Burada, kitabı yazma sürecinden bahseden yazar, kitabı yayınlatma konusunda da
oldukça zorluk yaşamış. Çoğu yayınevi, böyle eleştirilerin yapıldığı bir romanı
basmak istememiş. Ancak, 1953 yılında Playboy dergisinde bölümler halinde
yayınlanmış ve sonradan kitap haline getirilmiş. Aslında kitap, kısa bir
öykünün genişletilerek kitap haline getirilmesiyle oluşmuş. Yazar, bu yazısında
yazdığı kitabı şu cümleleriyle güzel bir şekilde özetlemiş aslında:
Eğer dünya kitap
okumayanlarla, öğrenmeyenlerle, bilgisizlerle dolmaya başlarsa, kitapları
yakmak zorunda kalmazsınız, değil mi? Eğer dünyanın geniş ekranı basketbolla ve
futbolla dolar ve MTV içinde boğulursa, gazyağını ateşlemek veya okuyucu
avlamak için Beatty’lere gerek kalmaz. Eğer ön bilgiler okul odalarının
çatlakları ve vantilatörleri arasında eriyip yok olursa,
bir süre sonra bunları kim bilir veya umursar? (syf. 16-17)
Kitabın
arkasında da bilim kurgu yazarı Neil Gaiman’ın yazar ve kitap ile ilgili
düşüncelerini kaleme aldığı bir yazı yer alıyor. O da kitap ile ilgili
düşüncesini şöyle belirtmiş:
Gençken okuduğumda Fahrenheit
451, bağımsızlık hakkında, kendi üzerine düşünmek hakkında bir kitaba
dönüştü. Kitapların değerini bilmek ve kitap kapaklarının altındaki
anlaşmazlıkla ilgiliydi. Biz insanların nasıl kitap yakmakla başlayıp insan
yakmakla bitirdiğimizle ilgiliydi.
(syf. 245)
Farklı
bir gelecek üzerine bir şeyler okumak ve üzerine düşünmek isterseniz önerebileceğim
bir kitap. Kitap okumayı sevenlerin ise kesinlikle okumak için daha öne
çekmelerini istediğim bir kitap.
Ufak
bir not: Fahrenheit 451 kitap kağıtlarının yanması için gereken sıcaklık
derecesidir. Merak edenler için bizim kullandığımız celcius sistemine
çevrilince 232.7778°C oluyor.
***
Aynı
zamanda 1966 yılında François Truffaut’un yönetmiş olduğu bir film uyarlaması
da bulunuyor. İnternette kitaptaki kurgunun değiştirildiği yazıyordu.

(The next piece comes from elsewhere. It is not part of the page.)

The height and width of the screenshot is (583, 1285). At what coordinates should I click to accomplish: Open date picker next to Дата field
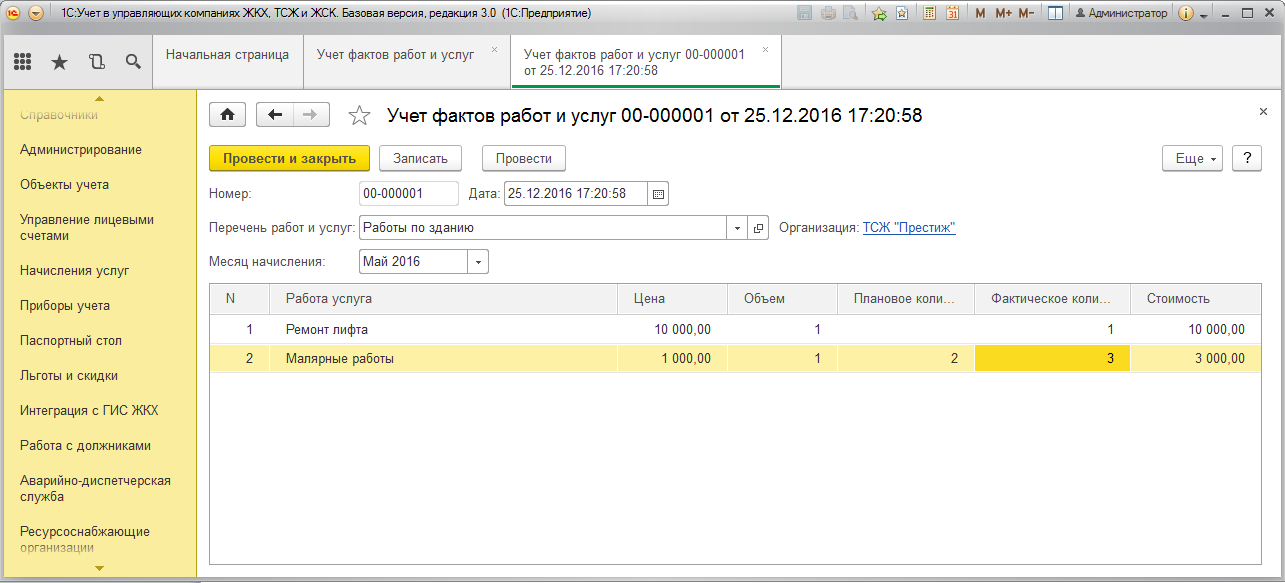[658, 194]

Filmi
henüz seyretmediğim için bir yorum yapamayacağım. Ancak seyrettikten sonra bu
kısmı güncelleyeceğim.
***
Anayasanın
dediği gibi, kimse eşit ve özgür doğmamıştır, herkes eşit yapılır. (syf. 95)
Kitaplar
bir tür depo gibidir ve biz onlarda unutacağımızdan korktuğumuz şeyleri
saklarız. İçlerinde büyülü bir şey yoktur. Büyü, sadece o kitapların
anlattıklarındadır, evrenin parçalarını birleştirip bize nasıl elbise gibi
sunduklarındadır. (syf. 126-127)
Eğer
kaybedecek bir şeyin yoksa, istediğin riske girebilirsin. (syf. 129)
Otları
biçen bir adamla, gerçek bir bahçıvan arasındaki fark dokunuştadır. Otları
biçen bir adam orada hiç bulunmamış gibidir, fakat bahçıvan ömür boyu oradadır.